A true Belieber, he watched intently as Bieber became ubiquitous, appearing on The View, guest-starring on CSI, flipping off the paparazzi, becoming Ellen DeGeneres' new favorite person ever, and hosting Saturday Night Live. After the 3-D film Justin Bieber: Never Say Never opened, a year later, Forbes ranked the pop star No. 2 on its list of the highest-paid celebrities under 30. Martin loved it. Alone in his cell, he sketched his idol in a bow tie and pink shirt and vest, adding the drawing to his collection of male nudes. (Martin claims his attraction to Bieber is more than sexual, and he turns testy when I raise the subject: "What are you trying to get me to say, that I love Justin Bieber and think he's gorgeous? He's a good-looking kid. Would I go to bed with him? Yeah. He's legal, so probably.") Psychiatrists say celebrity stalkers like Martin may acquire romantic and erotic fixations in order to compensate for their own deficiencies. "Intimacy-seeking stalkers develop fantasy relationships as a way to raise themselves up socially, to feel pleasure, and to escape what is usually a blighted life," says James Knoll IV, the director of forensic psychiatry at the State University of New York's Upstate Medical University.

NOW I'M A BELIEBER: Dana Martin (left, in Southern New Mexico Correctional Facility) was the teen idol's biggest fan before becoming the alleged mastermind of a plot to murder and castrate the pop star and two others. Martin allegedly recruited a prison associate, Mark Staake, top right, and his nephew, Tanner Ruane, bottom right, to carry out the hits.
When Bieber performed songs from his 2011 Christmas album, Under the Mistletoe, outside the Today studios, drawing one of the largest crowds in the show's history, Martin longed to partake of what the devotees at Rockefeller Center enjoyed: the freedom to worship at the altar of the Biebs. "Anybody on the streets, all these girls that are his fans, can look at Bieber anytime they want to on their cell phones, they can read anything they want, they can tweet him, they know where he's going to be, they can go see him—just buy tickets and walk in. I can't do that," Martin says.
One day, Martin recalls, he saw Bieber tell a TV host that he rarely received fan mail because his fans only tweet and e-mail him. So Martin started mailing handwritten letters, dozens of them, to Bieber at the Ellen show ("He claims she's a personal friend," Martin explains) and at his label, Island Def Jam. Martin asked for autographed photos, appealing to Bieber's professed Christianity to please respond to him.

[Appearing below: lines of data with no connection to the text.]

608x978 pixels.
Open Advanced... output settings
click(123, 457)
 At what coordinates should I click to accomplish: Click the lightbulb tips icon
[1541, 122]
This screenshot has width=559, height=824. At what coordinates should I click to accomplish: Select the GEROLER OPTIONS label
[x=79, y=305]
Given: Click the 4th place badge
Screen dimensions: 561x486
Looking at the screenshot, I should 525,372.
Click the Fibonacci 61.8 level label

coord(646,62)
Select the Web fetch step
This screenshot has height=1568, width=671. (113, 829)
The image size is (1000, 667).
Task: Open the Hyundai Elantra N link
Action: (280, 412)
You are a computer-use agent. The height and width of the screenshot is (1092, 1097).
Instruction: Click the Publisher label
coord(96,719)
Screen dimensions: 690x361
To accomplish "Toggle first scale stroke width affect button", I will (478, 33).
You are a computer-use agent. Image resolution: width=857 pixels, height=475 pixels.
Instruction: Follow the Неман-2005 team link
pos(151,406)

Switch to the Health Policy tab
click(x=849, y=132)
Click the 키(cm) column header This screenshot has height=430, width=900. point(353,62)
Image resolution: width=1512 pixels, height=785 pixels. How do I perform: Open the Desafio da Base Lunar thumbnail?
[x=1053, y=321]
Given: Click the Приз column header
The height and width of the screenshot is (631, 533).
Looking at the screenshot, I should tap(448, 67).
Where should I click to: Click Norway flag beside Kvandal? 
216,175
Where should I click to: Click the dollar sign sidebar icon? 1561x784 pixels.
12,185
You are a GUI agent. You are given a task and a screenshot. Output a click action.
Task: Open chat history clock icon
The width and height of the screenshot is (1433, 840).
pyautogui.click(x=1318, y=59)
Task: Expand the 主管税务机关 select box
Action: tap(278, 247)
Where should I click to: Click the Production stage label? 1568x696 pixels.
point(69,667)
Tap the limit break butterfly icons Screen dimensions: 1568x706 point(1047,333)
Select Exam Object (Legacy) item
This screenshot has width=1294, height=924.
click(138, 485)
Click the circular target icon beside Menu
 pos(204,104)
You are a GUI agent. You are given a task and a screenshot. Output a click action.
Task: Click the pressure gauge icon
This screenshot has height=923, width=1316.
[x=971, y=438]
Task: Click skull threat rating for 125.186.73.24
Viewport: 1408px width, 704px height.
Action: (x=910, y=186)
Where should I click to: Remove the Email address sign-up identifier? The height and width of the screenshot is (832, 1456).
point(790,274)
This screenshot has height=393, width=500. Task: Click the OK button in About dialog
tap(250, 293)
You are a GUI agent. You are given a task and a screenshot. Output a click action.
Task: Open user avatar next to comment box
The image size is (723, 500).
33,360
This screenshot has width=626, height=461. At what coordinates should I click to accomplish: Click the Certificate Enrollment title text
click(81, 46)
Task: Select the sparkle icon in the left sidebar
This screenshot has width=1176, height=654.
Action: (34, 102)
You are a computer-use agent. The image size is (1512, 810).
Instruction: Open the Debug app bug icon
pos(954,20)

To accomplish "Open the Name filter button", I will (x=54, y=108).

He realized that whoever opened his letters would see a prison return address and probably trash them. But he was hopeful that Bieber, who cares about his fans, might come through. If he could just have a personal letter, Martin reasoned, then "I'm no longer a nobody. There's a certain validation that somebody like me would get if Justin Bieber was my friend."
Martin kept up his one-way correspondence as Bieber continued his march toward world domination. By the middle of 2012, Martin could hardly turn on the TV without seeing his young idol. Bieber was trying to pivot from teen pop to a more mature dance-pop and R&B. But Martin, increasingly resentful about the lack of response, apparently detected something else changing in his idol.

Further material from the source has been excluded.